First of all, MAJOR-LEAGUE HUGS re your DH serving in Iraq. My 25-year-old brother is also Over There, and I believe he too is due back in the States in April or May. People like you, the spouses of those in the military, deserve our support as much as the service people themselves.
Next of all, it makes perfect sense that you want to be fitter, as opposed to just "thinner". In fact, I'm a tad biases against the goal of thinness to the exclusion of leanness, which implies a fair amount of healthy, functional muscle mass.
I also need to tell you that I'm an anti-scale-weight person. Because the scale (including those tricked up jobbies that pretend to tell you your body composition) does not tell you how much of your weight is water, lean tissue, fat mass, skeletal matter, body organs, and even skin and brain, its information is . . . well, meaningless. I would suggest letting go of this mythical "20 pounds" that you feel you need to lose, and focusing on how your clothes fit. You can get leaner and smaller, paradoxically, and gain "weight" at the same time. Weird but true. Don't worry about scale weight.
In all candor, I think any warning away from doing step aerobics, lunges and squats based on one's body type is pure bunk. Keep in mind there are a lot of dot-com fitness charlatans on the Web, and the anti-step contingent is particularly irritating. Step aerobics can take many forms, and is a great calorie-burner and heart- as well as leg-and-glute trainer. I'm 5'3" with a skeletal frame like R2D2, and step has never made me "bulk out" in the glute and thigh area. Same with lunges and squats, two cornerstones of multi-joint leg strengthening.
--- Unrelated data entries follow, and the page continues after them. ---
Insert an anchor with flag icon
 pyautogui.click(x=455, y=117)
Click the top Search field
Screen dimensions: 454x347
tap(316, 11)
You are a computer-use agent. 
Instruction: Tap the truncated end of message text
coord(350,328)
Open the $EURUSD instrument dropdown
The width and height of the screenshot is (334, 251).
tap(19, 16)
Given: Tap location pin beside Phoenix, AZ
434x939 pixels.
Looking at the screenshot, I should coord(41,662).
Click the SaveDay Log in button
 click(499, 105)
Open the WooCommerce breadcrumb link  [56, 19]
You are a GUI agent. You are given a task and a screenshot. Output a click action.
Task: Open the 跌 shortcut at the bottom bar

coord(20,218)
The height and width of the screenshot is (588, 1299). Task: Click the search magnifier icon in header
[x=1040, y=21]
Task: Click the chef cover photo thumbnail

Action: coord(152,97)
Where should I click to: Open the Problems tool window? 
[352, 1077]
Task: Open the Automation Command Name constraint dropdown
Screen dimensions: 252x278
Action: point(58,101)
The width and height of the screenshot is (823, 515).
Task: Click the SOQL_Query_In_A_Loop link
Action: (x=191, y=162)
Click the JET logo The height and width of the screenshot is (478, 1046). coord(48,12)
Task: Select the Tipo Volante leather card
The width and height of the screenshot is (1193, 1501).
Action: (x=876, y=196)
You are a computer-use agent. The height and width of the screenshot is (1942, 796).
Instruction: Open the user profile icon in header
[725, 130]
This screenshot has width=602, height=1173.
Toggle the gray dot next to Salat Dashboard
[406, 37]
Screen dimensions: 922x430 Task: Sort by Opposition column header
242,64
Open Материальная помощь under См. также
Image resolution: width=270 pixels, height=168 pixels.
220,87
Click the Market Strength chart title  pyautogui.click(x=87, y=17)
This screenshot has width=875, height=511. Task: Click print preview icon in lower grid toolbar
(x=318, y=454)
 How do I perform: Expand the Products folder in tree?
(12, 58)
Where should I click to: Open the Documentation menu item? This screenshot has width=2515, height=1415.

Regarding low-weight-high-rep training, that has its place in a person's training program, but you can achieve even better results by bringing in high-weight-low-rep training to complement it. Keep in mind too that total-body strength training has health value in and of itself (increased muscle mass; increased bone density {of particular benefit to women, who are at greater risk of osteoporosis in later years}; increased functional ability). I suggest that if you build a mix of higher-weight-low-rep training and lower-weight-higher-rep training, you will see awesome results, physiologically AND aesthetically.
One final thing (thank God): my experience has been that when I couple just teeny-weeny healthy changes in my eating habits with a good, kick-butt exercise program that has a long-term goal of increasing intensity (in all areas, cardio as well as strength), my habit of eating for reasons other than nutritional need goes way down. When you give your body what it needs for exercise, your body will start to tell you what IT needs and wants, and emotional eating episodes become far less frequent and pronouned.
Pacem - look forward to seeing you on the Open Discussion Forum. Plan on about a thousand suggestions for which Cathe DVDs to buy. They are so worth the dough it's not even funny.